I love this book because Tolkien took the fantasy genre to a new, unprecedented level, resurrecting ancient legends of old, with countless mythical creatures.
His magnificent characters defined their races, occupations, and even their languages, later inspiring the game, Dungeons and Dragons, of which I was once a Dungeon Master. Many of The Fellowship serve messianic roles. Gandalf, for example, conquers death following his battle with a demon, and Stryder, an obscure ranger, turns out to be Aragorn, heir of the fallen kingdom.

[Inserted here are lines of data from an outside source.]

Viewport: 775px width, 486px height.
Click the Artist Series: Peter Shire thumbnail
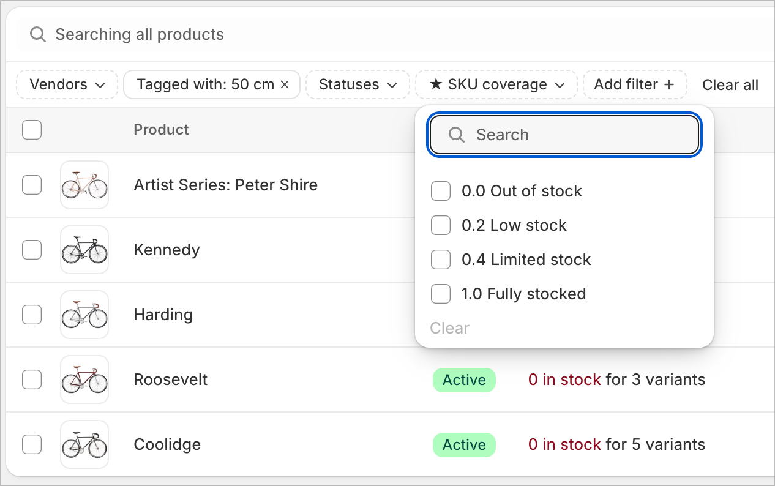click(84, 185)
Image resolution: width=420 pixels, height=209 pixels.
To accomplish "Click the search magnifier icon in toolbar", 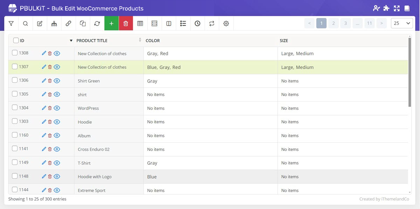I will pos(26,24).
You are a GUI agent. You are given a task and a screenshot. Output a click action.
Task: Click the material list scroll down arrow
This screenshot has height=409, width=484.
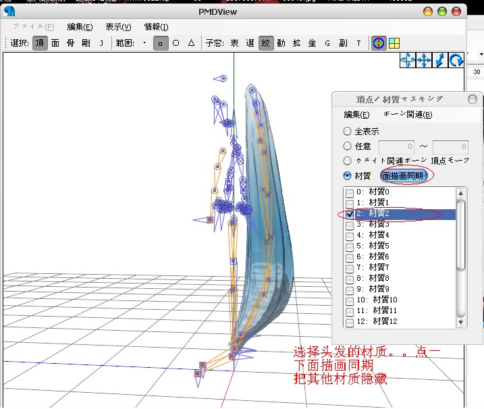(x=460, y=322)
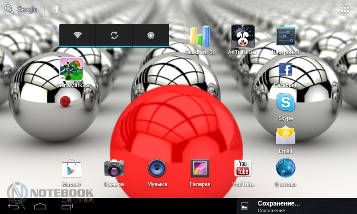Viewport: 357px width, 214px height.
Task: Open the all apps drawer grid
Action: pos(345,9)
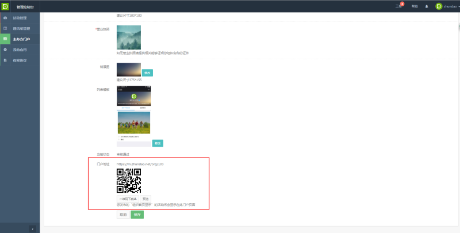The height and width of the screenshot is (233, 460).
Task: Click the green logo in the top-left corner
Action: (x=5, y=6)
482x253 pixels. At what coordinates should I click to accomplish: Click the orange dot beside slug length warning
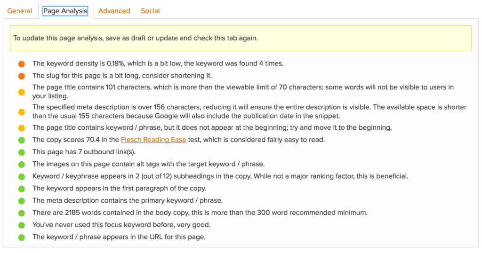[22, 76]
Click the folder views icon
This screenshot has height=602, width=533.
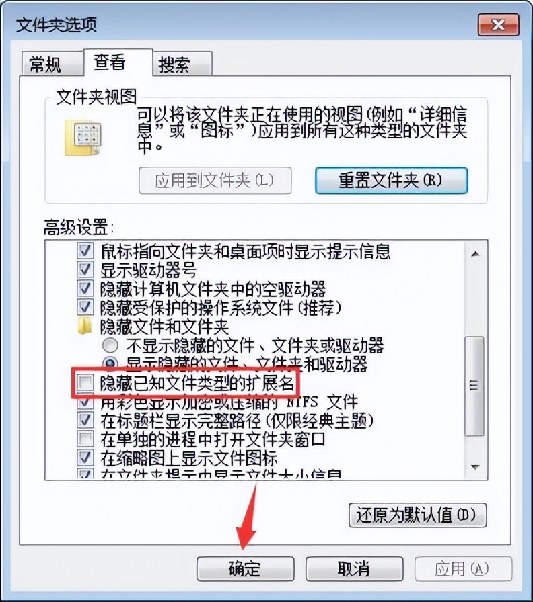click(x=83, y=137)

Tolkien captures keen insight into the human condition regarding the struggle against sin. He also whispers a mystery; while an evil wizard created the One Ring to rule them all, a hidden, even more powerful force is clearly behind the ring’s eventual destruction.
This brand-new unabridged audio book of The Fellowship of the Ring, the first part of J. R. R. Tolkien's epic adventure, The Lord of the Rings, is read by the BAFTA award-winning actor, director and author, Andy Serkis.
In a sleepy village in the Shire, a young hobbit is entrusted with an immense task. He must make a perilous journey across Middle-earth to the Cracks of Doom, there to destroy the Ruling Ring of Power - the only thing that prevents the Dark Lord Sauron's evil dominion.
Thus begins J. R. R. Tolkien's classic tale of adventure, which continues in…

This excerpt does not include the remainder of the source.